• _Requirement_
In the listing below, find the line holding "Image resolution: width=822, height=2576." and the line holding "Europa (711, 2474)". Write out those two lines and all lines between, exactly, and nothing more.

• _Task data_
****************************************

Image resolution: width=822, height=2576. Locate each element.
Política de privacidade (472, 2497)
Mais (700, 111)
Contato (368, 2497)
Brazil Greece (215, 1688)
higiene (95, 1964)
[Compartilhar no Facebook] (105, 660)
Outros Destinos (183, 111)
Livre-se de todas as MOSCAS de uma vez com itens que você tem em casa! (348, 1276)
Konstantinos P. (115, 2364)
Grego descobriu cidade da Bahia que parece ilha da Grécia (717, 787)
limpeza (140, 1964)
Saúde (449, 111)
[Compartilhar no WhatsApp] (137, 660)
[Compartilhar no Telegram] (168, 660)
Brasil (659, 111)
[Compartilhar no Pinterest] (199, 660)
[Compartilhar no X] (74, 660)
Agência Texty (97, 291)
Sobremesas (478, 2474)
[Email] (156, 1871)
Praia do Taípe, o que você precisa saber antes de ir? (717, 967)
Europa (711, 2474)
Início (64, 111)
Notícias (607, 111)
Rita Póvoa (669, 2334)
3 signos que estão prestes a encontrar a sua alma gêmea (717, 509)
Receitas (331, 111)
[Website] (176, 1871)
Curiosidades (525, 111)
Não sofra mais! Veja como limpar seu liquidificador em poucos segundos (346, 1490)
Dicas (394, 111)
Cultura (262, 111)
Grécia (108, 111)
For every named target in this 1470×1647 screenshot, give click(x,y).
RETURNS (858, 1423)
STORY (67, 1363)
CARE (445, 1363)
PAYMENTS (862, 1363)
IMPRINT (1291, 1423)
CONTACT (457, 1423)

****************************************

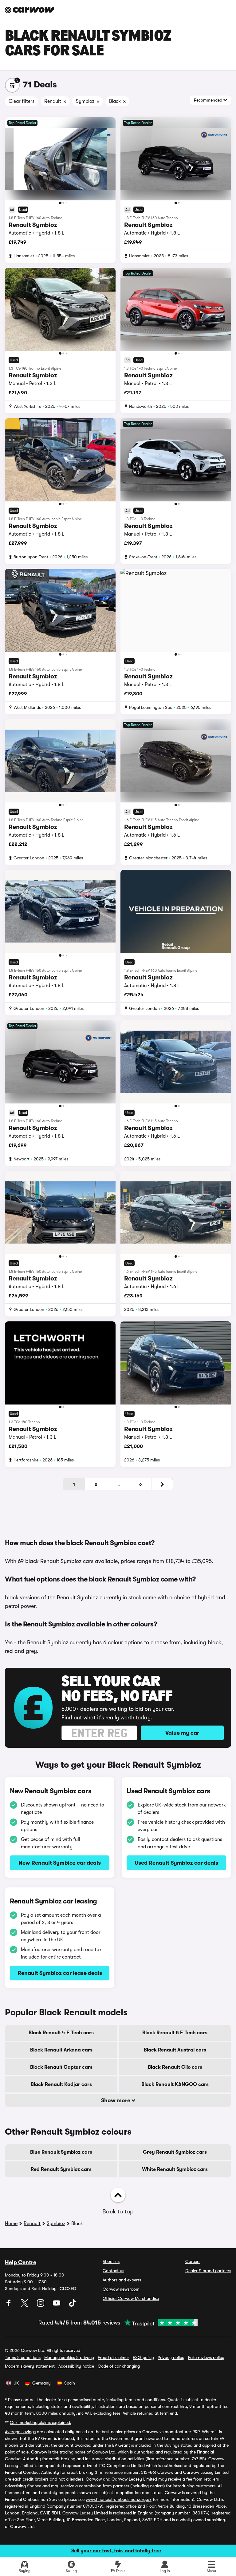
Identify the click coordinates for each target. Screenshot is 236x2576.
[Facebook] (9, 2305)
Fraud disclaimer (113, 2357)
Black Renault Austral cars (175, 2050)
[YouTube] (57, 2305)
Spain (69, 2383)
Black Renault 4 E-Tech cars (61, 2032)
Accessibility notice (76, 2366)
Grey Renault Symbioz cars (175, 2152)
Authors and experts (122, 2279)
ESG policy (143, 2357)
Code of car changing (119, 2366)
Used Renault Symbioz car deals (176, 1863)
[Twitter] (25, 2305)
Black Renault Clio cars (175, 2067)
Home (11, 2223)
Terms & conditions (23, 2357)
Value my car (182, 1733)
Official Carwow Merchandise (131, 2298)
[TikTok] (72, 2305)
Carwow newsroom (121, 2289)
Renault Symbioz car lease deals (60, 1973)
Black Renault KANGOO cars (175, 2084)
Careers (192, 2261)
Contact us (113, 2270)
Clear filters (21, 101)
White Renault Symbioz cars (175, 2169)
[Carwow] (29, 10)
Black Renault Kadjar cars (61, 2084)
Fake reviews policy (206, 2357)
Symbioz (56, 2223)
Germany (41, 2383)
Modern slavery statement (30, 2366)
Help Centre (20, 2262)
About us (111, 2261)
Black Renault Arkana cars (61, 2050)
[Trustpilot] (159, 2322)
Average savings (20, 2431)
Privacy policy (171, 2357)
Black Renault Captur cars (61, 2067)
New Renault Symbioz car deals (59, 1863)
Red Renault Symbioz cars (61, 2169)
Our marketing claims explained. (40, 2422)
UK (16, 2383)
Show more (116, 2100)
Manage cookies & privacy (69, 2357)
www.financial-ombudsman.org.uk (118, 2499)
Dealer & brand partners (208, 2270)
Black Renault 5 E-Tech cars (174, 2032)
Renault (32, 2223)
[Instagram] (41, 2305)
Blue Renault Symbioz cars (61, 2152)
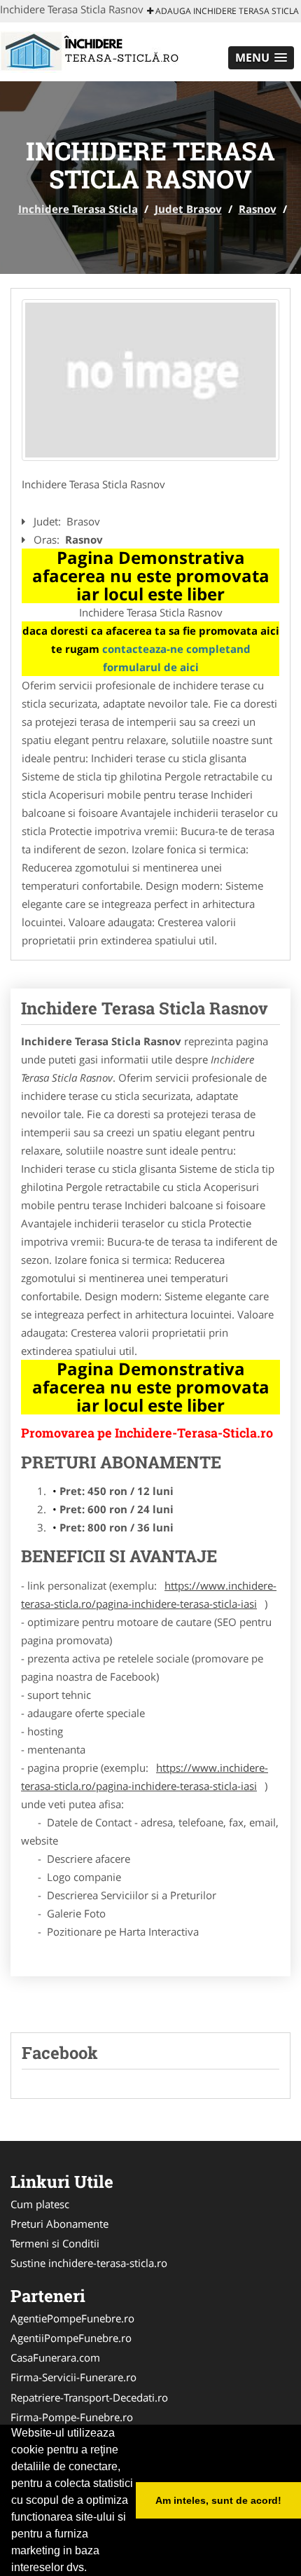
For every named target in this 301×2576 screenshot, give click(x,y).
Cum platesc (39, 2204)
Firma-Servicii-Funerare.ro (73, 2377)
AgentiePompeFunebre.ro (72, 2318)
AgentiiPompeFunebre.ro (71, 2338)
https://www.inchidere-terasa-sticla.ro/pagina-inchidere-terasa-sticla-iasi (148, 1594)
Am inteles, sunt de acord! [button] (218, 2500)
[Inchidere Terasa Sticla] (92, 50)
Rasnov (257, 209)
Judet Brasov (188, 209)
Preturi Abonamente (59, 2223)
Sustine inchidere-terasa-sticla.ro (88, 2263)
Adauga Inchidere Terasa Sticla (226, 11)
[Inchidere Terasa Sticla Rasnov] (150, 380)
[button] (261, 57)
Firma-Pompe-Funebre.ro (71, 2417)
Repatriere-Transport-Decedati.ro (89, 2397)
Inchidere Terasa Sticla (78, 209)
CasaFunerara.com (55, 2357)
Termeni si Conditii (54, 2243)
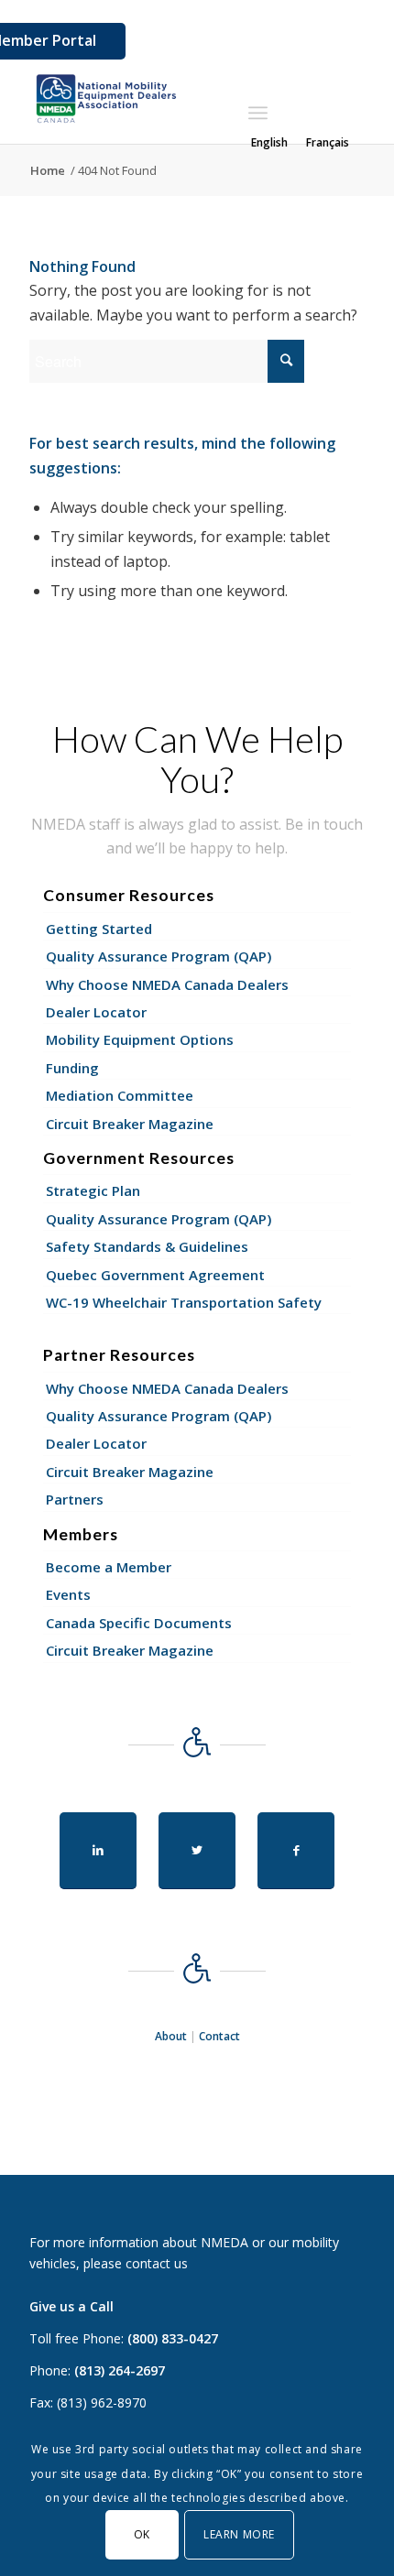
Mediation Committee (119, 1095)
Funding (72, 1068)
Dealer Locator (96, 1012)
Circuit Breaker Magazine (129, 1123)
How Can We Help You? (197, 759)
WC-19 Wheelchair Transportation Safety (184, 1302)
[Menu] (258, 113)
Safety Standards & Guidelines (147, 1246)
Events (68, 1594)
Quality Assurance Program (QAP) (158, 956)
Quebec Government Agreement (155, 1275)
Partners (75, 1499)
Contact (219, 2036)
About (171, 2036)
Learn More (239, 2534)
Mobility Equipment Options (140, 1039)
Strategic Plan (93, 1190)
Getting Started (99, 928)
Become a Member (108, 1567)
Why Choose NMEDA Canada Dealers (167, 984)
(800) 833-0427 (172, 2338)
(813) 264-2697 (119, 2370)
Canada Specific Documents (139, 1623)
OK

****************************************

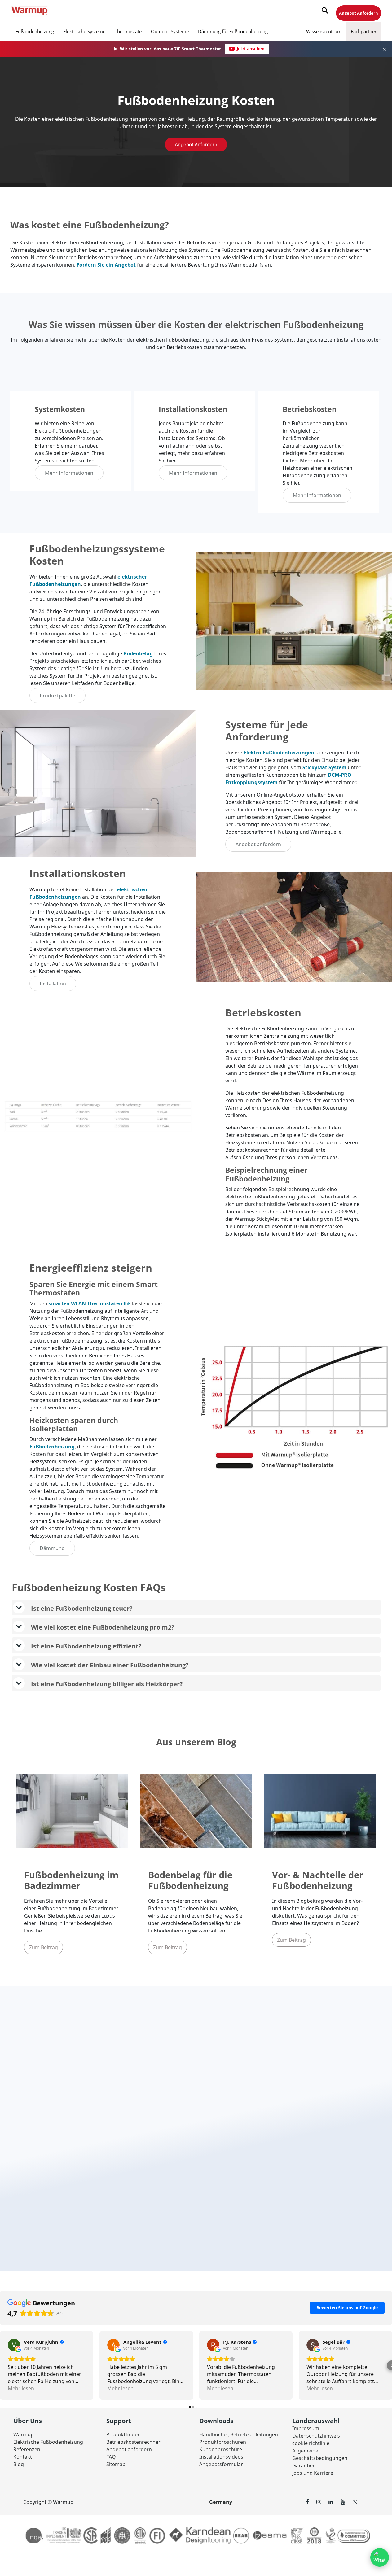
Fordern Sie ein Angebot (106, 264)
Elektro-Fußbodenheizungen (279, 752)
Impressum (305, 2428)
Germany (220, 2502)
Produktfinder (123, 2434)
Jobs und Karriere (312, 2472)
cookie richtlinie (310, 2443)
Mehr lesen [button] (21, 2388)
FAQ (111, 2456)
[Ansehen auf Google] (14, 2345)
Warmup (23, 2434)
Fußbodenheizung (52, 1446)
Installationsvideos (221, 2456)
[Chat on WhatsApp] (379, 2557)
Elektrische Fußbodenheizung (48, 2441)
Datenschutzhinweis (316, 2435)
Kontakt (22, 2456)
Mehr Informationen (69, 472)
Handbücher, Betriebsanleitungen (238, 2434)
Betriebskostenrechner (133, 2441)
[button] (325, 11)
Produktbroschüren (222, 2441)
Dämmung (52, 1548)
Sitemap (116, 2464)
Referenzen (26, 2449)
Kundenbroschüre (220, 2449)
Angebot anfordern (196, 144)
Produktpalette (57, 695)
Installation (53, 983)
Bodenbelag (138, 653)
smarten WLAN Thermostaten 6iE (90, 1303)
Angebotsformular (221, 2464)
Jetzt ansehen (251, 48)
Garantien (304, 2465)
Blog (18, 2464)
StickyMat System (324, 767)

****************************************

• _Written solution_
Image resolution: width=822, height=2576. Locate each element.
Política de privacidade (472, 2497)
Mais (700, 111)
Contato (368, 2497)
Brazil Greece (215, 1688)
higiene (95, 1964)
[Compartilhar no Facebook] (105, 660)
Outros Destinos (183, 111)
Livre-se de todas as MOSCAS de uma vez com itens que você tem em casa! (348, 1276)
Konstantinos P. (115, 2364)
Grego descobriu cidade da Bahia que parece ilha da Grécia (717, 787)
limpeza (140, 1964)
Saúde (449, 111)
[Compartilhar no WhatsApp] (137, 660)
[Compartilhar no Telegram] (168, 660)
Brasil (659, 111)
[Compartilhar no Pinterest] (199, 660)
[Compartilhar no X] (74, 660)
Agência Texty (97, 291)
Sobremesas (478, 2474)
[Email] (156, 1871)
Praia do Taípe, o que você precisa saber antes de ir? (717, 967)
Europa (711, 2474)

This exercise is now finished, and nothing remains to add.